Risalgono alla fine del Seicento le origini dei Riti della Settimana Santa ad Iglesias. Sono il segno della Spagna nella cultura della città. L'insieme di manifestazioni ha inizio il Martedì con la processione dei Misteri: sette simulacri, simbolo della Passione del Cristo, vengono trasportati in processione per le vie cittadine. Una portantina addobbata di fiori e fronde di ulivo incede per le strade iglesienti, simboleggiando l'orto del Getsemani, luogo in cui Gesù si raccolse in preghiera poco prima di essere catturato.
Al seguito procedono le statue raffiguranti Gesù imprigionato, Cristo flagellato, coronato di spine, in cammino verso il Calvario, crocefisso, e infine il simulacro della Madonna Addolorata. Subito dopo il tramonto, il Giovedì, il simulacro della Madonna Addolorata viene trasportato in sette chiese dove viene allestito il Sepolcro. Il Venerdì sera si snoda poi la solenne processione che rievoca il funerale di Gesù Cristo. Cristo è raffigurato senza vita in un simulacro in legno del XVII secolo. Le donne ammesse alla partecipazione, appartenenti all'Associazione del Santissimo, indossano tuniche nere.
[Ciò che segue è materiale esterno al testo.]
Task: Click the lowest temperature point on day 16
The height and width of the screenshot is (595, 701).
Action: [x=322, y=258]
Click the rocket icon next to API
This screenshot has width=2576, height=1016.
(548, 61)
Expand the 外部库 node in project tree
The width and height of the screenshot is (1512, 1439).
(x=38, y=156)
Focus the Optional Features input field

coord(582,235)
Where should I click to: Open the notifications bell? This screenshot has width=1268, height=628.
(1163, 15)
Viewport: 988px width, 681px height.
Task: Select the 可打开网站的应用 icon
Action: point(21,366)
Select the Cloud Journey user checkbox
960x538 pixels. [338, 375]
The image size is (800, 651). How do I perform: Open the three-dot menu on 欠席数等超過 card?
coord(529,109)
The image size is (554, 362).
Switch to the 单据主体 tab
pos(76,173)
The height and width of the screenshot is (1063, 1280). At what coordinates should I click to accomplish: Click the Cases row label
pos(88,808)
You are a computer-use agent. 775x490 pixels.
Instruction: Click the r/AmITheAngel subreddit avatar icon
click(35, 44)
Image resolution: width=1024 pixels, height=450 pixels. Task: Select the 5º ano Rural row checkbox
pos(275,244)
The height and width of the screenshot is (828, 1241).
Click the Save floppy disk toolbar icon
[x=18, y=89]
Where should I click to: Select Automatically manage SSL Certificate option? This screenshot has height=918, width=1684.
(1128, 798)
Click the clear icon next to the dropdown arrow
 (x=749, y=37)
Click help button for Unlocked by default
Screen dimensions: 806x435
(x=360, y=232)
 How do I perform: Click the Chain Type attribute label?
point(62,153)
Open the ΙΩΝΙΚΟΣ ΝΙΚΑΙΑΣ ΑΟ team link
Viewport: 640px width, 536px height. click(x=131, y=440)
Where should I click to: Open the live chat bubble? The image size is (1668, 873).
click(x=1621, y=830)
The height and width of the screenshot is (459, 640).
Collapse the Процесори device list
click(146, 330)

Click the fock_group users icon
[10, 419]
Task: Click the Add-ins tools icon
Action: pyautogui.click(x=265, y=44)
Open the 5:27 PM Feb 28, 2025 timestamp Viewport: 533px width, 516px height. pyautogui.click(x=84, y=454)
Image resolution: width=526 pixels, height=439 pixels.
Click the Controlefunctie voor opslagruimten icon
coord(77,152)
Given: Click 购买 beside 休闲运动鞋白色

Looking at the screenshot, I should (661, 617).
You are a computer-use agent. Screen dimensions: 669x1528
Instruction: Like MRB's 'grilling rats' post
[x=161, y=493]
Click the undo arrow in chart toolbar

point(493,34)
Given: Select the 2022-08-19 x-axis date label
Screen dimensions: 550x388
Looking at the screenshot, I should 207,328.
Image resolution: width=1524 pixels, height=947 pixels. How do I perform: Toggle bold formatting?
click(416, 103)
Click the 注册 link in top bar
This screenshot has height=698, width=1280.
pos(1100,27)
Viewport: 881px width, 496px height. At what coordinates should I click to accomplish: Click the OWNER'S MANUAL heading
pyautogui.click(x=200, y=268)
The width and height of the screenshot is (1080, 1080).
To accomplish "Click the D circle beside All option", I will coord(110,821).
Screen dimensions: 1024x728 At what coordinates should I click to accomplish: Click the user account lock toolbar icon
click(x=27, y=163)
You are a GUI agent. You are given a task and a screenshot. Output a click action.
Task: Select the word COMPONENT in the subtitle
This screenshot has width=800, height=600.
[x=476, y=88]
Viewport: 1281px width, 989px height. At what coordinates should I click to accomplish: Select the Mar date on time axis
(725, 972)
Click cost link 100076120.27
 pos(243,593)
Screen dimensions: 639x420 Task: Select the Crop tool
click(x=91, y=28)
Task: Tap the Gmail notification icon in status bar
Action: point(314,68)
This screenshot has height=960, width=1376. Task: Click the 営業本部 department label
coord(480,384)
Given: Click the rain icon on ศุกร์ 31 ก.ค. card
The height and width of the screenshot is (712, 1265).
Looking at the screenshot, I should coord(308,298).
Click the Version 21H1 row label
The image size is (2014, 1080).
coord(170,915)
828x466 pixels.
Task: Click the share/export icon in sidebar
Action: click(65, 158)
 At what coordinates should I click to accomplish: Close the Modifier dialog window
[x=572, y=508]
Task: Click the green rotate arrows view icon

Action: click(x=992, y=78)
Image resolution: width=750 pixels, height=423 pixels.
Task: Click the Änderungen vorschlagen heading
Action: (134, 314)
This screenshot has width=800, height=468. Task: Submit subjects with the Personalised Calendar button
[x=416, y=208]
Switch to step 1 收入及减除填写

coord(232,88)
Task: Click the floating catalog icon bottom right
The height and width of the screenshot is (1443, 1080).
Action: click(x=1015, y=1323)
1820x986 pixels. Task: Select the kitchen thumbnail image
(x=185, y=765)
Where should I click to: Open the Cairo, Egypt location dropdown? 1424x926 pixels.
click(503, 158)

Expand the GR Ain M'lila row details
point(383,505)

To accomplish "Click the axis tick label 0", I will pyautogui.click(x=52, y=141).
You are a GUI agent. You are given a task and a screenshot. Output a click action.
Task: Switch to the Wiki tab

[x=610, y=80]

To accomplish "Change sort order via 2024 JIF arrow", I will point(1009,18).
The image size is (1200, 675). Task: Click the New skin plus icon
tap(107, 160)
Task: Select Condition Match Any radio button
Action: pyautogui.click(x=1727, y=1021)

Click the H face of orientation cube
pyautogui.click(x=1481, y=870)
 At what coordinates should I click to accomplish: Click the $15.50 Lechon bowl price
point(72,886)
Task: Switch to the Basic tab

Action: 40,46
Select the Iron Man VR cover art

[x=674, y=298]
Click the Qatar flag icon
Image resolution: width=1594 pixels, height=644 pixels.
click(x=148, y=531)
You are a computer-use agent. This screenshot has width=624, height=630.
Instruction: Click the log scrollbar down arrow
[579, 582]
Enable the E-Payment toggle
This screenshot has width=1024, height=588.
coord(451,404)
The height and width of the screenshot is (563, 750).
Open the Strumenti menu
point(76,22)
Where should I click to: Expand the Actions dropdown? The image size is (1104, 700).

Gli uomini, Germani della Confraternita del Santo Monte, organizzatori dell'evento, sono abbigliati con una lunga tunica bianca e voluminosi cappucci. Nel corteo del funerale sono presenti anche "is Baballotis", bambini e adulti vestiti con abiti bianchi. Due bambini vestiti con abiti di foggia orientale interpretano i personaggi evangelici di San Giovanni e la Maddalena, mentre Giuseppe d'Arimatea e Nicodemo sono rappresentati da due "varonis", che portano martello e tenaglie.